§ **Instructions for the task**
From the records below, count the lines holding the string "agent". Only the number is wanted.

§ **Data records**
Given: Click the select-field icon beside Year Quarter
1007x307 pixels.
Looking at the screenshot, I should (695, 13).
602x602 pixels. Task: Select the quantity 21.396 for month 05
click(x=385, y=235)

...

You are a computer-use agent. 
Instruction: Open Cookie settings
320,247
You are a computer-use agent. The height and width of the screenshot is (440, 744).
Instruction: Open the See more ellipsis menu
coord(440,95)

§ **Answer to the exercise**
2